Extracted data entries
# # # # # # #

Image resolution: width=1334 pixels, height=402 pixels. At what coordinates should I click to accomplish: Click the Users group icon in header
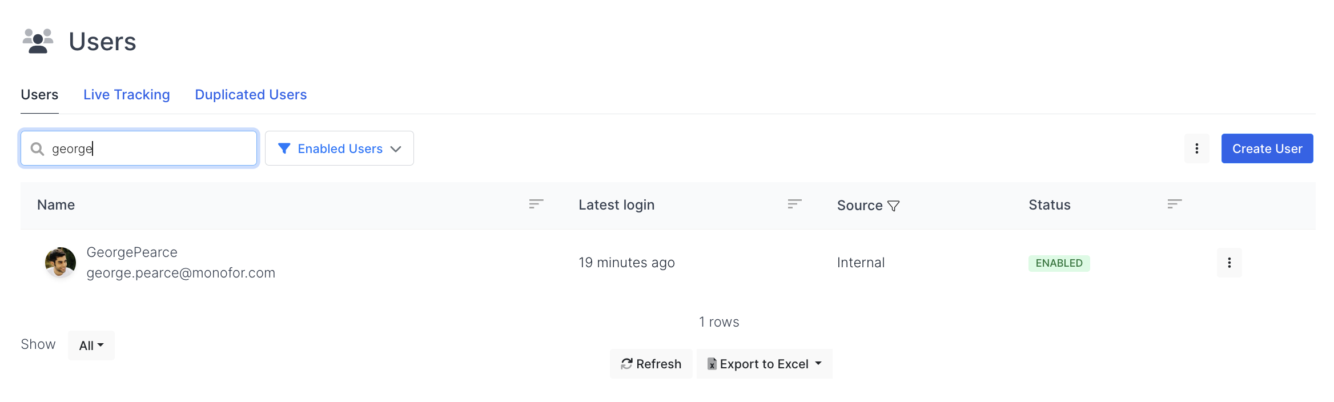click(x=38, y=41)
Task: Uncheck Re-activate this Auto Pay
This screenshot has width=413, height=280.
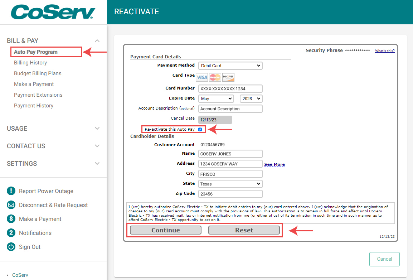Action: [x=200, y=129]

# # # # # # #

Reprint the data verbatim, pictures excluded.

[The completed task]:
Image resolution: width=1334 pixels, height=402 pixels. At what coordinates should I click to accomplish: Click the Users group icon in header
click(x=38, y=41)
Task: Uncheck Re-activate this Auto Pay
This screenshot has width=413, height=280.
Action: [x=200, y=129]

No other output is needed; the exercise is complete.